- [What you will do]
1) In the article about the Canada Foundation for Innovation grant, how much money were the three Mount Allison researchers awarded?
2) From the article about the Canada Foundation for Innovation grant, reproduce word for word the passage starting with "Finkel is studying" and going on through "species at risk.".

- [Document extract]
Canada Foundation for Innovation grant will fund new lab instrument
Mount Allison researchers will be able to extend the scope of their work thanks to a grant from the Canada Foundation for Innovation (CFI).
Dr. Doug Campbell, Canada Research Chair in Phytoplankton Ecophysiology; Dr. Zoe Finkel, Canada Research Chair in Marine Environmental Ecology; and biologist Dr. Matt Litvak were awarded $143,017 through CFI’s John R. Evans Leaders Fund.
The funding will be put toward the purchase of an elemental analyzer, which measures levels of carbon, hydrogen, nitrogen, oxygen, and sulfur as well as an isotope ratio mass spectrometer, which measures the ratio of stable isotopes in these elements.
Measuring the ratios of stable isotopes in samples can be used to help understand and predict how marine ecosystems respond to environmental change. Isotope ratios also provide specific fingerprints as to the origins and diets of samples, particularly between samples of fish derived from sustainable aquaculture versus those taken from endangered wild stocks.
“The right tools and equipment support our researchers in a fundamental way, giving them the opportunity to fully develop their research and carry out their very best work,” says Dr. Jeff Ollerhead, Mount Allison’s provost and vice-president, academic and research. “This award is particularly welcome in that it will assist not one, but three of our researchers, all of whom are doing important work on the impacts of environmental change in aquatic ecosystems. We are grateful to the CFI for this positive and productive investment.”
Campbell studies phytoplankton — microscopic floating cells found in oceans. Phytoplankton use light to exchange carbon into and out of the ocean. Campbell will use the equipment to help analyze how different phytoplankton groups cope with changing temperatures, nutrients, and carbon dioxide.
Finkel is studying how marine phytoplankton adapt to current and future climate change. Litvak’s expertise is in fish ecology, conservation, and aquaculture. The new equipment will assist him in his efforts to develop a safe sturgeon products registry that will provide certification of authenticity for aquaculture-derived products for export and import. The isotope analysis system will also help his lab provide information on sturgeon distribution, life history, and habitat use to inform conservation efforts for these species at risk.

- [Provided information]
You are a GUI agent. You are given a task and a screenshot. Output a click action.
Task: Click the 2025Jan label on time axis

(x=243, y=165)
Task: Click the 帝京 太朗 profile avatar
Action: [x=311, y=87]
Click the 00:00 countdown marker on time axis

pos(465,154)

---

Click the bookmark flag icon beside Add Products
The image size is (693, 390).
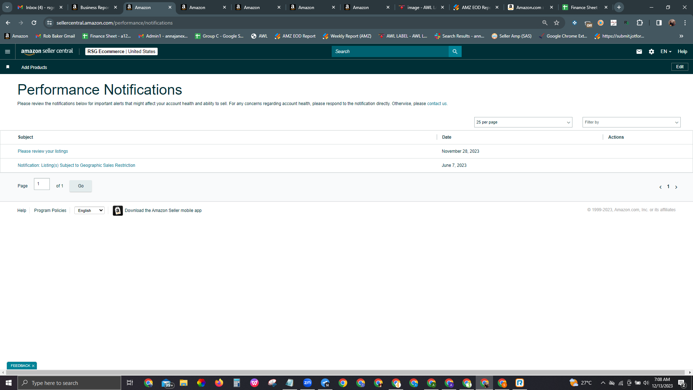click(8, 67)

- [Set of answers]
1) $143,017, through CFI's John R. Evans Leaders Fund.

2)
Finkel is studying how marine phytoplankton adapt to current and future climate change. Litvak’s expertise is in fish ecology, conservation, and aquaculture. The new equipment will assist him in his efforts to develop a safe sturgeon products registry that will provide certification of authenticity for aquaculture-derived products for export and import. The isotope analysis system will also help his lab provide information on sturgeon distribution, life history, and habitat use to inform conservation efforts for these species at risk.